● **WORK TO DO**
A - Translate this sentence from the letter to a former partner into Spanish: "You took my kindness for a weakness."
B - Write a continuation of the letter to a former partner below, starting after its final sentence.

● **DOCUMENT SECTION**
## begin

You are the epitome of everything evil. Yet you fought so hard to convince me you are a good person, with a good soul, with good intentions and a good reputation.
You said I was supposed to be grateful to have found someone as good as you but in reality you were so lucky to have someone as good as me. I am intelligent, streetwise, determined, kindhearted, funny and beautiful.
I can see why you had so much anxiety and jealousy. You were scared other men might pay interest to me and that I would get tired of you. You were right - you knew all along I was way out of your league and now your biggest fear has come true. I just didn't see it then because I was blindsided by your charm.
But thankfully your true colours came through sooner than you had hoped. I think if you stayed charming and loving for a year at least, I would have been incarcerated by you and found no way to escape.
But that's your mistake. For future reference if you plan on keeping your victims in hostage you should probably not show them your true self for at least a year or two until you've completely broken them down and made them dependent on you.
Fortunately for me, I never wanted your money and gifts to begin with. I accepted your gifts but in return you thought I was going to stay with you. You took my kindness for a weakness. I told you countless times: you don't know how strong I am. But you continued to belittle me.

## end

● **RECORD SET**
## begin

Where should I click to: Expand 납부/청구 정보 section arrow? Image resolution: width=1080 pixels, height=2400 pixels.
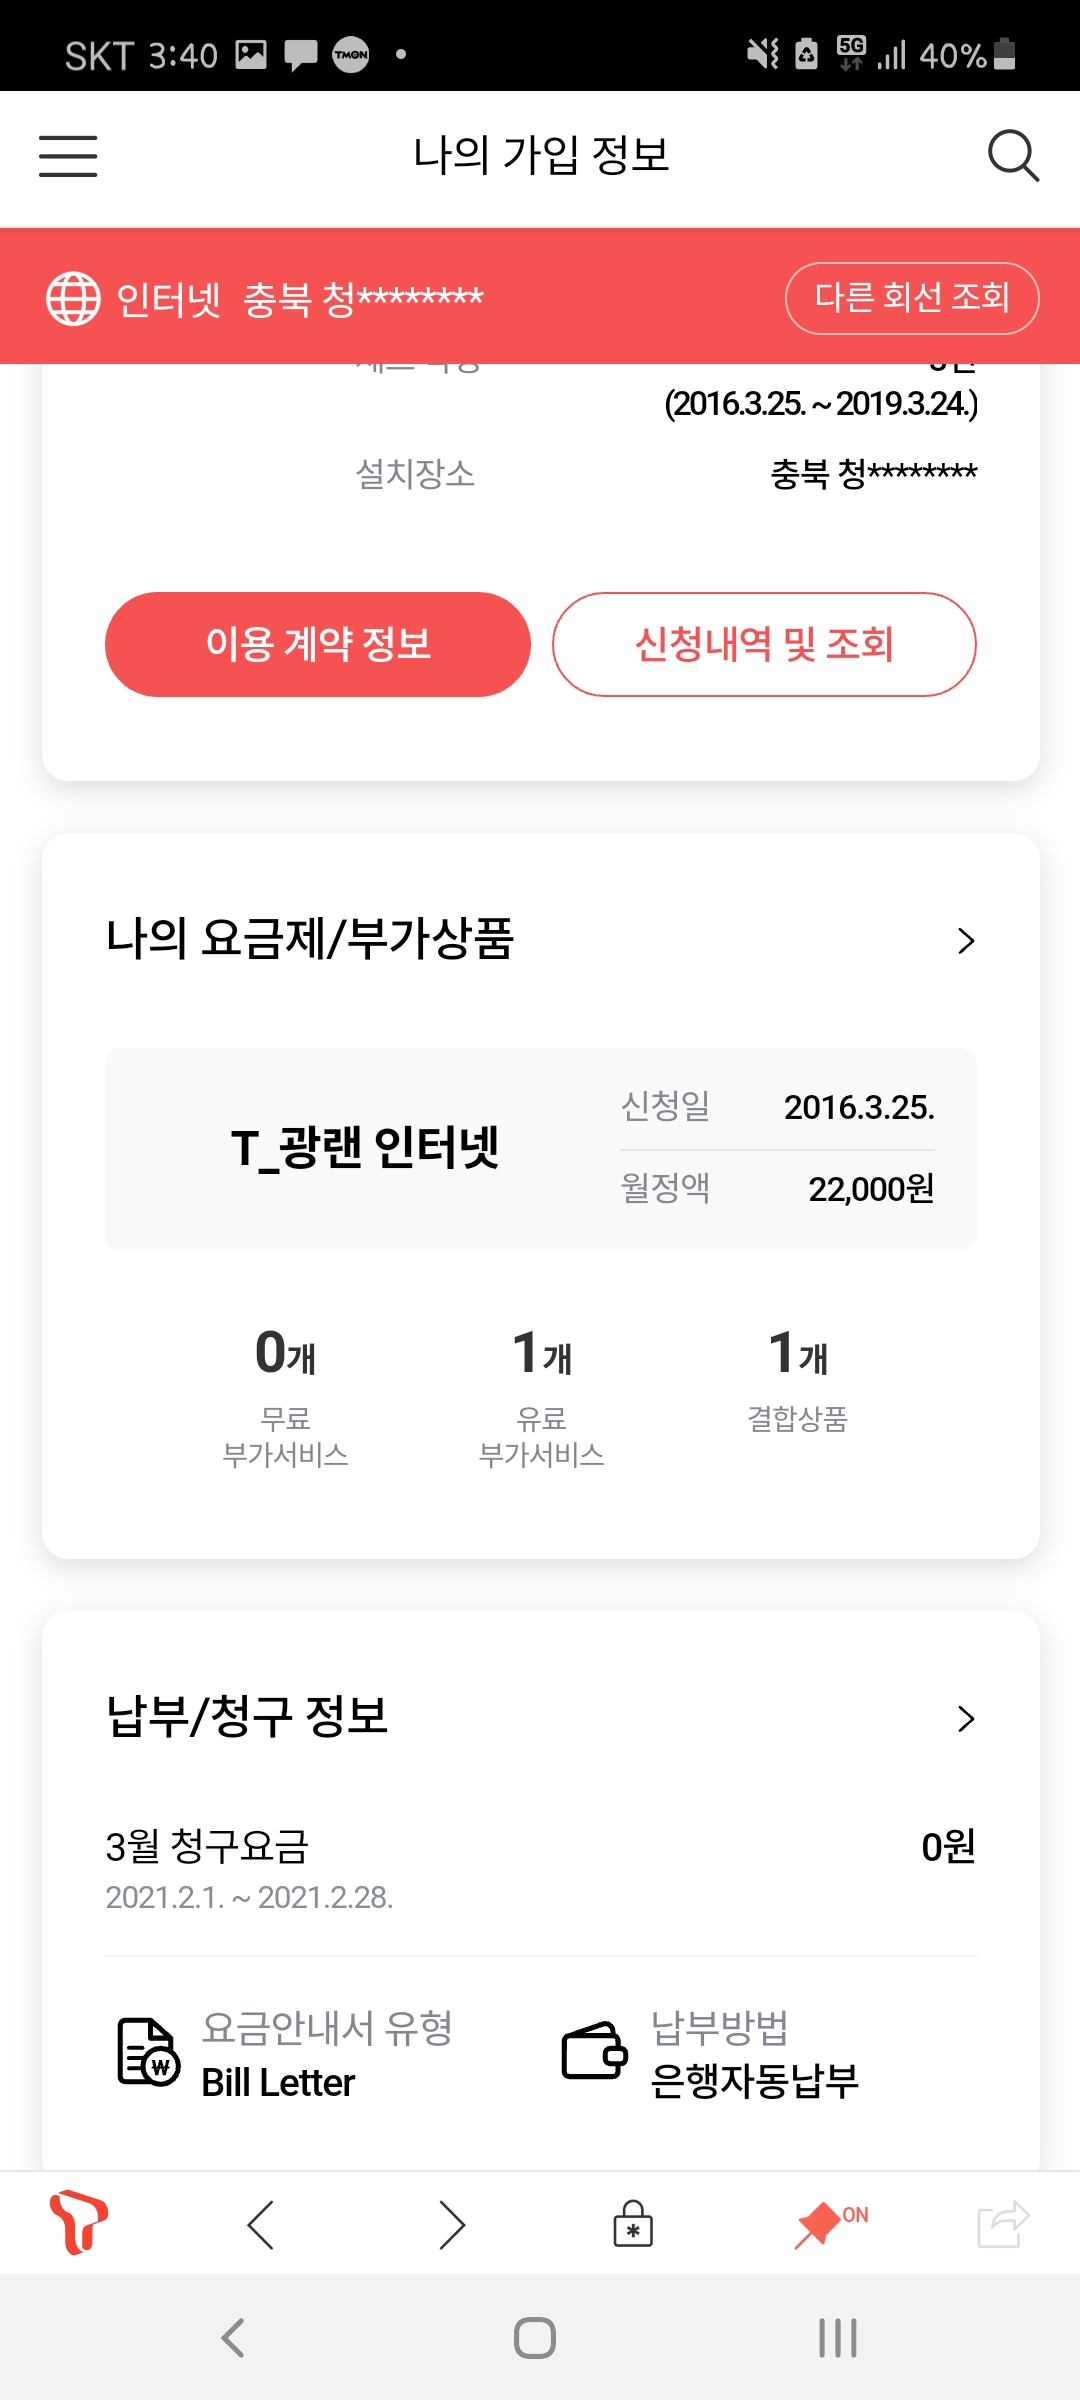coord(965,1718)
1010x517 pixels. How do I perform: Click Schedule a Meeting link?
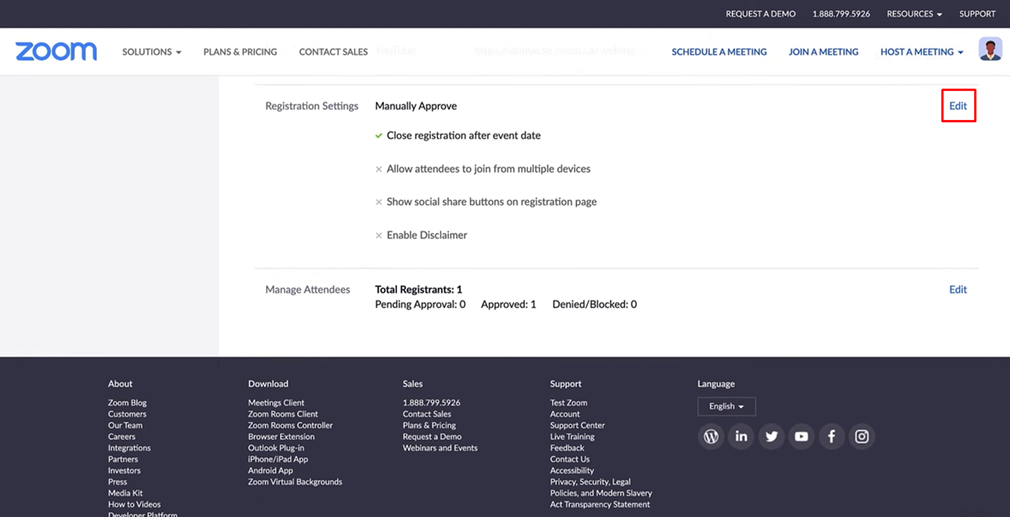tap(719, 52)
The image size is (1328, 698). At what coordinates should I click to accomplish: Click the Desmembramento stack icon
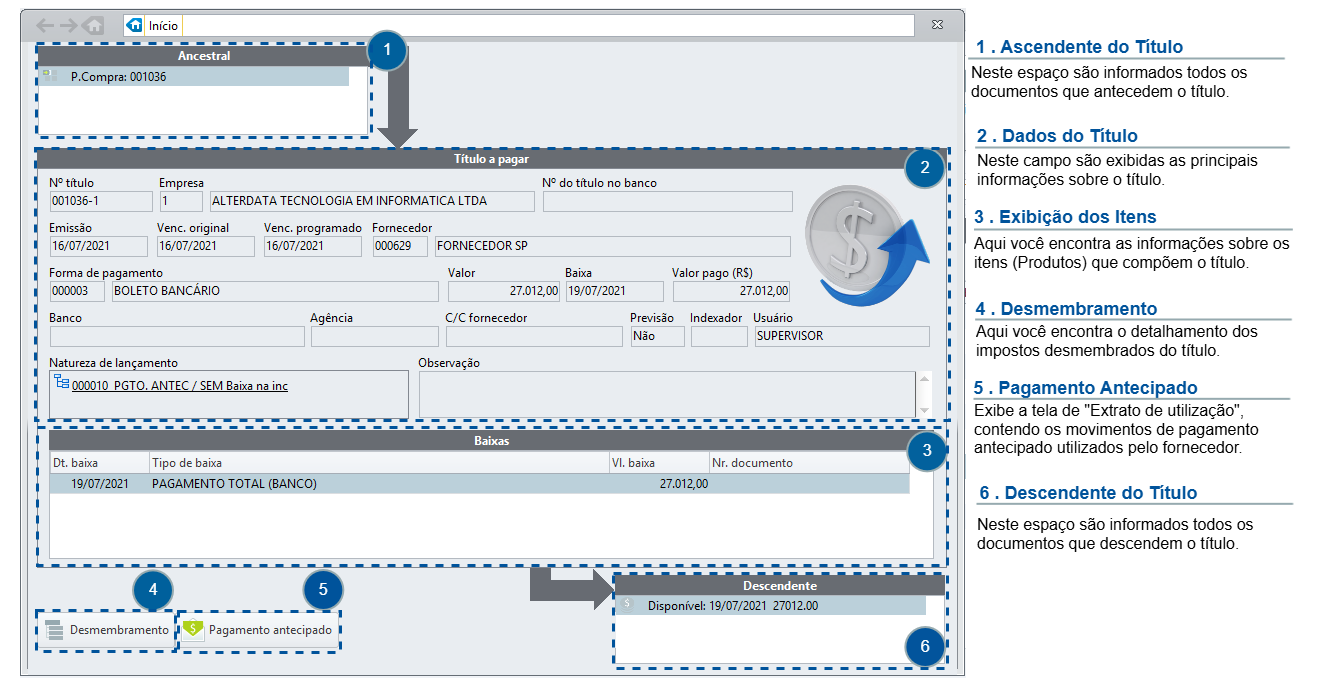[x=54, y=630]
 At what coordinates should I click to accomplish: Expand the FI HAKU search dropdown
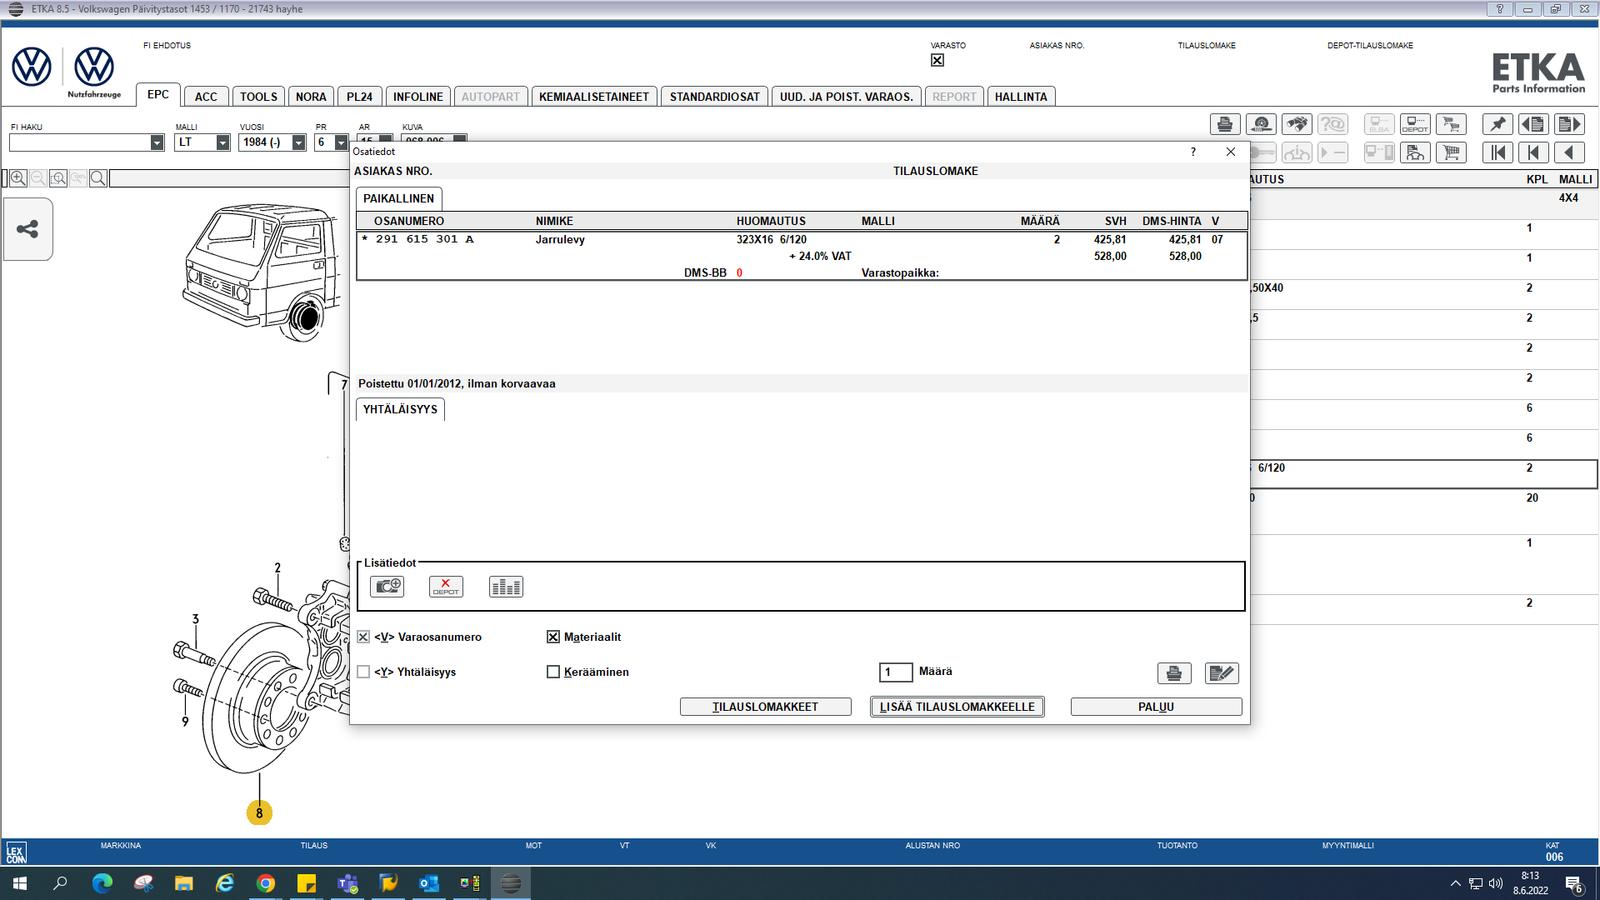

## end

● **OUTPUTS FOR THE TASKS**
A - Confundiste mi bondad con una debilidad.

B -
You said the only reason for why our relationship would not last is if I cheated on you. Other than that you thought our relationship was perfect. It's funny how you didn't seem to think anything else was wrong. Maybe the fact that I was unhappy with you or that you were hurting me.
You probably think I left you for another man just like you accused your other girlfriends of. But no, you were actually so evil to me that I preferred to be alone in exchange to get rid of you.
I wish you all the best. I find that thinking positively and wishing other people well that I am healing properly. I don't hold resentment towards you. If I did it would only prove that you still have an impact on me. I can tell because you still held resentment towards your ex-girlfriend. It goes to show that you have alot of unhealed wounds and unfinished business and haven't quite moved on with your life like you claim to have when you met me.
But since you and I are two different people and react and cope things in life differently, I will say that:
I find that the key to success is not holding bitterness towards others. I have done it before and succeeded in life and I will do the same with you. Happiness is the best revenge when carrying on with life and it's a pleasure to live my life without you.
Like I said - take care.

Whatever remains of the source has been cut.